Majorette is a French toy manufacturer which mostly produces small die-cast cars and other construction and military vehicles, particularly in 1:64 scale. This is a normal 2.5–3 in (64–76 mm) size, thus Majorette has sometimes been called the Matchbox Toys of France. Traditionally, production was centered in the urban area of Lyon, but models are now made in Thailand.
The company was founded in 1961 by Emile Véron, of the family that also created Norev (the Véron family name spelled backwards). Initially, model railways and accessories were made and the firm was known as Rail-Route. By 1964, the first cars came to market, and in 1967, the name was changed to Majorette.
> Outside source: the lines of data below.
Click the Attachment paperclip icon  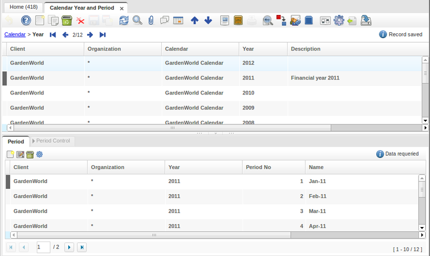151,21
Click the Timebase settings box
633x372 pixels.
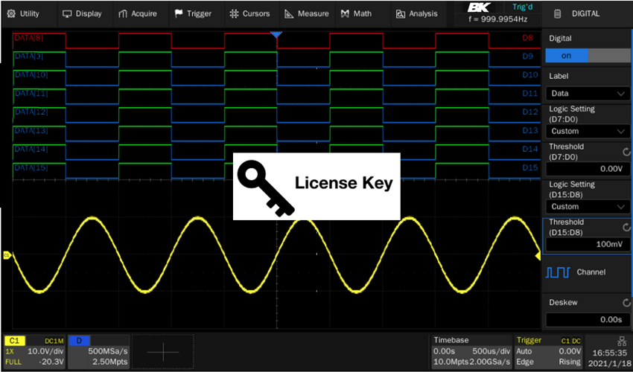(x=472, y=350)
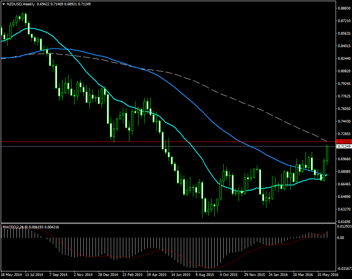Click the 15 May 2016 date label

point(329,274)
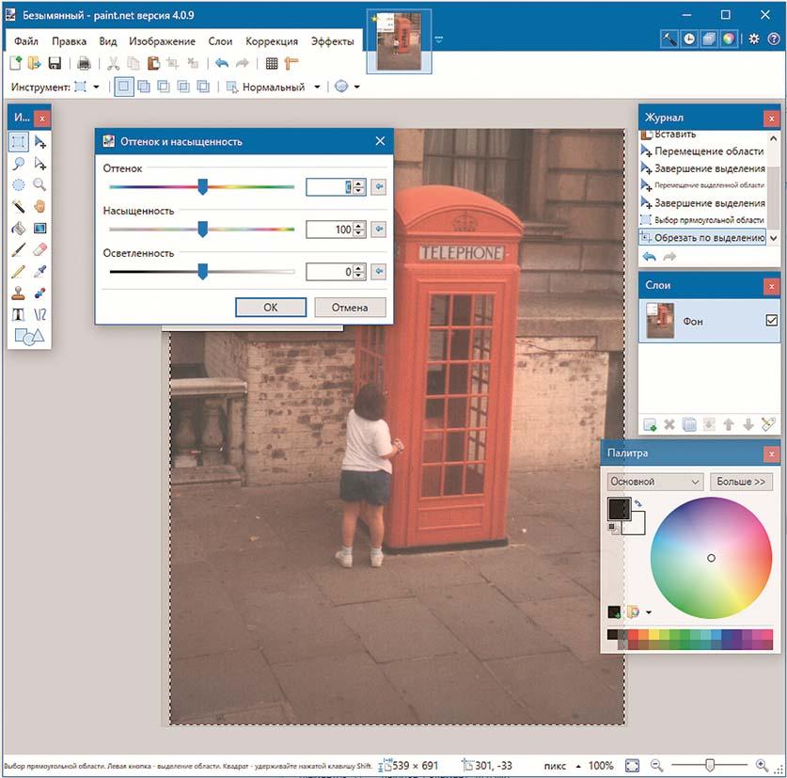The image size is (787, 778).
Task: Open the Коррекция menu
Action: (272, 41)
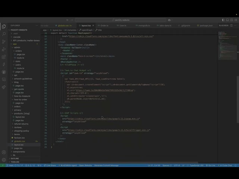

Majorette became the main French manufacturer of Matchbox-sized miniature vehicles (scale variously pegged to 3 inches long). The company soon became the largest French toy car manufacturer. The main competition was Matchbox of Hackney, London, but also German Siku and later, conceptually, Japanese Tomica. Though French cars like Peugeot and Renault were emphasized, other licensed marques included European brands, and North American vehicles from General Motors, Ford, and Chrysler. Japanese Nissan and Toyota are also represented.
At the end of 1980, Majorette purchased revered diecast producer Solido. About this same time, the Portuguese company Novacar was also purchased and Majorette production commenced in Portugal. Besides their important domestic presence, Majorette relies heavily on commercial sales to foreign markets. In 1982, Majorette USA was established in Miami, Florida, but that extension was relatively short-lived as Majorettes were not heavily retailed in the U.S. through the 1990s and 2000s. Majorette was purchased by Smoby in 2003. In 2008, there was talk that Majorette, then called Smoby-Majorette, was to be divorced from Smoby and sold to MI29, a French investment fund which owns Bigben Interactive for €3,900,000. This venture was abandoned in 2009 when Majorette found itself insolvent again, and through a tribunal at the commercial court of Paris, a sale was granted to Simba-Dickie, who bought Smoby. Majorette and Solido today remain a part of the Simba-Dickie group, which is more commonly called Dickie Toys.